TASK DIRECTIONS
Copy the listing below word for word, keeping every line as it stands.

### RECORDS PROVIDED ###

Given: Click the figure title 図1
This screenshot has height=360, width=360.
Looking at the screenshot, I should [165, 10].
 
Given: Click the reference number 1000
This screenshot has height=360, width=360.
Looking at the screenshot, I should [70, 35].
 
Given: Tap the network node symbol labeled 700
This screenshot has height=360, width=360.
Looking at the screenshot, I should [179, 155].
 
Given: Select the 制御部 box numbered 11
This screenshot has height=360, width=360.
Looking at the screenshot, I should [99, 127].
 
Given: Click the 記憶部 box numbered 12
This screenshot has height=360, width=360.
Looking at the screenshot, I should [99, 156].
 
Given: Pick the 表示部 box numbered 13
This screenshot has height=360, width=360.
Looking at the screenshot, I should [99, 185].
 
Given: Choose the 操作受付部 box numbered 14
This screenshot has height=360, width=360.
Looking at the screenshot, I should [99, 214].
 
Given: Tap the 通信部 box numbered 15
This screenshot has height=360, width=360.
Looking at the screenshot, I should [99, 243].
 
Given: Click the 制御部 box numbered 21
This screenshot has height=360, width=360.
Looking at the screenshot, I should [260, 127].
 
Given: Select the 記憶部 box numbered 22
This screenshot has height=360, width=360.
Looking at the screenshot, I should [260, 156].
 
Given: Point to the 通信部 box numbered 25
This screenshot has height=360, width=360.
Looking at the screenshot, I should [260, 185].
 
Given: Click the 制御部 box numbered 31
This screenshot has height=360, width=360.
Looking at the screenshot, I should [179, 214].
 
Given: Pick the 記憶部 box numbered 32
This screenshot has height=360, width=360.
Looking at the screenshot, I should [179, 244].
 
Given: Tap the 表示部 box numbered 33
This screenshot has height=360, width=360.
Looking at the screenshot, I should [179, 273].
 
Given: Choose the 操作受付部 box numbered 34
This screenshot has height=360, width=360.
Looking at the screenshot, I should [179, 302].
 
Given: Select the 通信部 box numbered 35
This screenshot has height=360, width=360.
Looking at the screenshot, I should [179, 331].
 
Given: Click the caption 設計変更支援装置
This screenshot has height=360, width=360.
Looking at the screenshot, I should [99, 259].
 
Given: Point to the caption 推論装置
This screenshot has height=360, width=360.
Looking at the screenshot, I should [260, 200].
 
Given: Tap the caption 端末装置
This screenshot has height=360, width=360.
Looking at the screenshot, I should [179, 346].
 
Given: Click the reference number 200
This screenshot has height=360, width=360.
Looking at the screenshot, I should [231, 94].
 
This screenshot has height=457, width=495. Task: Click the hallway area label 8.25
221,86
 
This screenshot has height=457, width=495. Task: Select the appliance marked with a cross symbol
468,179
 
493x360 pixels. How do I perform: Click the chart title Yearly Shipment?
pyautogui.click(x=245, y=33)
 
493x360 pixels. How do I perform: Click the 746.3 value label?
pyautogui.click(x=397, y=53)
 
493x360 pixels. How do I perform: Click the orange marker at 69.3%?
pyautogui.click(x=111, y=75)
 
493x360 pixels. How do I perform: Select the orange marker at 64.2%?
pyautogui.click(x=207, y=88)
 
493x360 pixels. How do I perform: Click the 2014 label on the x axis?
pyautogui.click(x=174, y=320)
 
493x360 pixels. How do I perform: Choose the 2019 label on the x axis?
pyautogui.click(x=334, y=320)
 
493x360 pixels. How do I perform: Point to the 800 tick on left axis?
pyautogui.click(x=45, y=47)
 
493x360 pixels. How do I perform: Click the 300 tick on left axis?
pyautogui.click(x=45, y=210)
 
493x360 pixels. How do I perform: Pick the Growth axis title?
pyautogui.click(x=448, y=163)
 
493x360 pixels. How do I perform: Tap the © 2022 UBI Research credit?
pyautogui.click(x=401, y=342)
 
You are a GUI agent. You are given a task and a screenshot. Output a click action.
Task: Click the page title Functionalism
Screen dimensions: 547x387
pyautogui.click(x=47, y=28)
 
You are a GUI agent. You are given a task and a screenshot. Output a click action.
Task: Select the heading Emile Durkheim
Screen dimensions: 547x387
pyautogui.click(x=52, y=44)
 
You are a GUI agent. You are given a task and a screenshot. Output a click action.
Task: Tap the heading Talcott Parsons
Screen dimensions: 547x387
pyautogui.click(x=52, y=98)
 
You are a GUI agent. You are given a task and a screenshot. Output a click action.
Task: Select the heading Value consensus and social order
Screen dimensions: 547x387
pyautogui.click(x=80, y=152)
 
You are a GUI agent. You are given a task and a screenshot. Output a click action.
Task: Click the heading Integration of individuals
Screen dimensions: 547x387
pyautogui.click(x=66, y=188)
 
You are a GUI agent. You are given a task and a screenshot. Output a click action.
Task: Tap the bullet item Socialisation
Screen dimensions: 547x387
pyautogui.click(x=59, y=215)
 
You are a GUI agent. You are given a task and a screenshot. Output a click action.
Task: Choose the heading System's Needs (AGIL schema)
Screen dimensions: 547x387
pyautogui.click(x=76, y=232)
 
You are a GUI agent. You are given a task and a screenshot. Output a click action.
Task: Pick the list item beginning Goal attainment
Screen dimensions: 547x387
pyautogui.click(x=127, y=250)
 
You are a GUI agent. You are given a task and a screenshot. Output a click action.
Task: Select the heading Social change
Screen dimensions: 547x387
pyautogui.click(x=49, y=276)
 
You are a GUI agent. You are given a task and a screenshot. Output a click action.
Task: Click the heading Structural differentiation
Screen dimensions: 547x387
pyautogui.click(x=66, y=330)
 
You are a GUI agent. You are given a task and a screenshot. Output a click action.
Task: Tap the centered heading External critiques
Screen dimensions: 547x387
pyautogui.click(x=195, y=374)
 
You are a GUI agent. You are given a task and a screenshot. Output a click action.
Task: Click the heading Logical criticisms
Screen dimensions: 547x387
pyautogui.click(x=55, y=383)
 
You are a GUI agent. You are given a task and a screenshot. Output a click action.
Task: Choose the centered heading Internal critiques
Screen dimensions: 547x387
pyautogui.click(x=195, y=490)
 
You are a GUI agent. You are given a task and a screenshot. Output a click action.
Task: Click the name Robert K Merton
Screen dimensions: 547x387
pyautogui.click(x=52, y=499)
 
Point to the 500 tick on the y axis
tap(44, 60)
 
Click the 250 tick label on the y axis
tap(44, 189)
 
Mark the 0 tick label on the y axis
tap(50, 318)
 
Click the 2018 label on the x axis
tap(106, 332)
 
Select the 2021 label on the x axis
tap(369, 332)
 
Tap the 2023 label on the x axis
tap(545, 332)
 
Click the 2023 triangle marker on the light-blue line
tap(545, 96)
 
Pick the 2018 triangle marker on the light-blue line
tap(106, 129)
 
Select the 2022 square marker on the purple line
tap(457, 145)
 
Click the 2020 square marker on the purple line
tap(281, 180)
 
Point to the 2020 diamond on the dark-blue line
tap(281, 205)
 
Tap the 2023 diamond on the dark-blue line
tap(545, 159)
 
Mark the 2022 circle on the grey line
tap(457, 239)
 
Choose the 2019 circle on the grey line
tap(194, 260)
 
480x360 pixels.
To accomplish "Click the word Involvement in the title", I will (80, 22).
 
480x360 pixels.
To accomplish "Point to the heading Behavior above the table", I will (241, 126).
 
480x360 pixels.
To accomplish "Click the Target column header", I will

###

CORRECT RESPONSE
Given: Click the figure title 図1
This screenshot has height=360, width=360.
Looking at the screenshot, I should [165, 10].
 
Given: Click the reference number 1000
This screenshot has height=360, width=360.
Looking at the screenshot, I should [70, 35].
 
Given: Tap the network node symbol labeled 700
This screenshot has height=360, width=360.
Looking at the screenshot, I should [179, 155].
 
Given: Select the 制御部 box numbered 11
This screenshot has height=360, width=360.
Looking at the screenshot, I should [99, 127].
 
Given: Click the 記憶部 box numbered 12
This screenshot has height=360, width=360.
Looking at the screenshot, I should [99, 156].
 
Given: Pick the 表示部 box numbered 13
This screenshot has height=360, width=360.
Looking at the screenshot, I should [99, 185].
 
Given: Choose the 操作受付部 box numbered 14
This screenshot has height=360, width=360.
Looking at the screenshot, I should [99, 214].
 
Given: Tap the 通信部 box numbered 15
This screenshot has height=360, width=360.
Looking at the screenshot, I should [99, 243].
 
Given: Click the 制御部 box numbered 21
This screenshot has height=360, width=360.
Looking at the screenshot, I should [260, 127].
 
Given: Select the 記憶部 box numbered 22
This screenshot has height=360, width=360.
Looking at the screenshot, I should [260, 156].
 
Given: Point to the 通信部 box numbered 25
This screenshot has height=360, width=360.
Looking at the screenshot, I should [260, 185].
 
Given: Click the 制御部 box numbered 31
This screenshot has height=360, width=360.
Looking at the screenshot, I should [179, 214].
 
Given: Pick the 記憶部 box numbered 32
This screenshot has height=360, width=360.
Looking at the screenshot, I should [179, 244].
 
Given: Tap the 表示部 box numbered 33
This screenshot has height=360, width=360.
Looking at the screenshot, I should [179, 273].
 
Given: Choose the 操作受付部 box numbered 34
This screenshot has height=360, width=360.
Looking at the screenshot, I should [179, 302].
 
Given: Select the 通信部 box numbered 35
This screenshot has height=360, width=360.
Looking at the screenshot, I should [179, 331].
 
Given: Click the caption 設計変更支援装置
This screenshot has height=360, width=360.
Looking at the screenshot, I should [99, 259].
 
Given: Point to the caption 推論装置
This screenshot has height=360, width=360.
Looking at the screenshot, I should [260, 200].
 
Given: Tap the caption 端末装置
This screenshot has height=360, width=360.
Looking at the screenshot, I should [179, 346].
 
Given: Click the reference number 200
This screenshot has height=360, width=360.
Looking at the screenshot, I should [231, 94].
 
This screenshot has height=457, width=495. Task: Click the hallway area label 8.25
221,86
 
This screenshot has height=457, width=495. Task: Select the appliance marked with a cross symbol
468,179
 
493x360 pixels. How do I perform: Click the chart title Yearly Shipment?
pyautogui.click(x=245, y=33)
 
493x360 pixels. How do I perform: Click the 746.3 value label?
pyautogui.click(x=397, y=53)
 
493x360 pixels. How do I perform: Click the orange marker at 69.3%?
pyautogui.click(x=111, y=75)
 
493x360 pixels. How do I perform: Select the orange marker at 64.2%?
pyautogui.click(x=207, y=88)
 
493x360 pixels. How do I perform: Click the 2014 label on the x axis?
pyautogui.click(x=174, y=320)
 
493x360 pixels. How do I perform: Choose the 2019 label on the x axis?
pyautogui.click(x=334, y=320)
 
493x360 pixels. How do I perform: Point to the 800 tick on left axis?
pyautogui.click(x=45, y=47)
 
493x360 pixels. How do I perform: Click the 300 tick on left axis?
pyautogui.click(x=45, y=210)
 
493x360 pixels. How do I perform: Pick the Growth axis title?
pyautogui.click(x=448, y=163)
 
493x360 pixels. How do I perform: Tap the © 2022 UBI Research credit?
pyautogui.click(x=401, y=342)
 
You are a GUI agent. You are given a task and a screenshot. Output a click action.
Task: Click the page title Functionalism
Screen dimensions: 547x387
pyautogui.click(x=47, y=28)
 
You are a GUI agent. You are given a task and a screenshot. Output a click action.
Task: Select the heading Emile Durkheim
Screen dimensions: 547x387
pyautogui.click(x=52, y=44)
 
You are a GUI agent. You are given a task and a screenshot. Output a click action.
Task: Tap the heading Talcott Parsons
Screen dimensions: 547x387
pyautogui.click(x=52, y=98)
 
You are a GUI agent. You are given a task and a screenshot. Output a click action.
Task: Select the heading Value consensus and social order
Screen dimensions: 547x387
pyautogui.click(x=80, y=152)
 
You are a GUI agent. You are given a task and a screenshot. Output a click action.
Task: Click the heading Integration of individuals
Screen dimensions: 547x387
pyautogui.click(x=66, y=188)
 
You are a GUI agent. You are given a task and a screenshot. Output a click action.
Task: Tap the bullet item Socialisation
Screen dimensions: 547x387
pyautogui.click(x=59, y=215)
 
You are a GUI agent. You are given a task and a screenshot. Output a click action.
Task: Choose the heading System's Needs (AGIL schema)
Screen dimensions: 547x387
pyautogui.click(x=76, y=232)
 
You are a GUI agent. You are given a task and a screenshot. Output a click action.
Task: Pick the list item beginning Goal attainment
Screen dimensions: 547x387
pyautogui.click(x=127, y=250)
 
You are a GUI agent. You are given a task and a screenshot. Output a click action.
Task: Select the heading Social change
Screen dimensions: 547x387
pyautogui.click(x=49, y=276)
 
You are a GUI agent. You are given a task and a screenshot. Output a click action.
Task: Click the heading Structural differentiation
Screen dimensions: 547x387
pyautogui.click(x=66, y=330)
 
You are a GUI agent. You are given a task and a screenshot. Output a click action.
Task: Tap the centered heading External critiques
Screen dimensions: 547x387
pyautogui.click(x=195, y=374)
 
You are a GUI agent. You are given a task and a screenshot. Output a click action.
Task: Click the heading Logical criticisms
Screen dimensions: 547x387
pyautogui.click(x=55, y=383)
 
You are a GUI agent. You are given a task and a screenshot. Output a click action.
Task: Choose the centered heading Internal critiques
Screen dimensions: 547x387
pyautogui.click(x=195, y=490)
 
You are a GUI agent. You are given a task and a screenshot. Output a click action.
Task: Click the name Robert K Merton
Screen dimensions: 547x387
pyautogui.click(x=52, y=499)
 
Point to the 500 tick on the y axis
tap(44, 60)
 
Click the 250 tick label on the y axis
tap(44, 189)
 
Mark the 0 tick label on the y axis
tap(50, 318)
 
Click the 2018 label on the x axis
tap(106, 332)
 
Select the 2021 label on the x axis
tap(369, 332)
 
Tap the 2023 label on the x axis
tap(545, 332)
 
Click the 2023 triangle marker on the light-blue line
tap(545, 96)
 
Pick the 2018 triangle marker on the light-blue line
tap(106, 129)
 
Select the 2022 square marker on the purple line
tap(457, 145)
 
Click the 2020 square marker on the purple line
tap(281, 180)
 
Point to the 2020 diamond on the dark-blue line
tap(281, 205)
 
Tap the 2023 diamond on the dark-blue line
tap(545, 159)
 
Mark the 2022 circle on the grey line
tap(457, 239)
 
Choose the 2019 circle on the grey line
tap(194, 260)
 
480x360 pixels.
To accomplish "Click the word Involvement in the title", I will (80, 22).
 
480x360 pixels.
To accomplish "Point to the heading Behavior above the table", I will (241, 126).
 
480x360 pixels.
To accomplish "Click the Target column header", I will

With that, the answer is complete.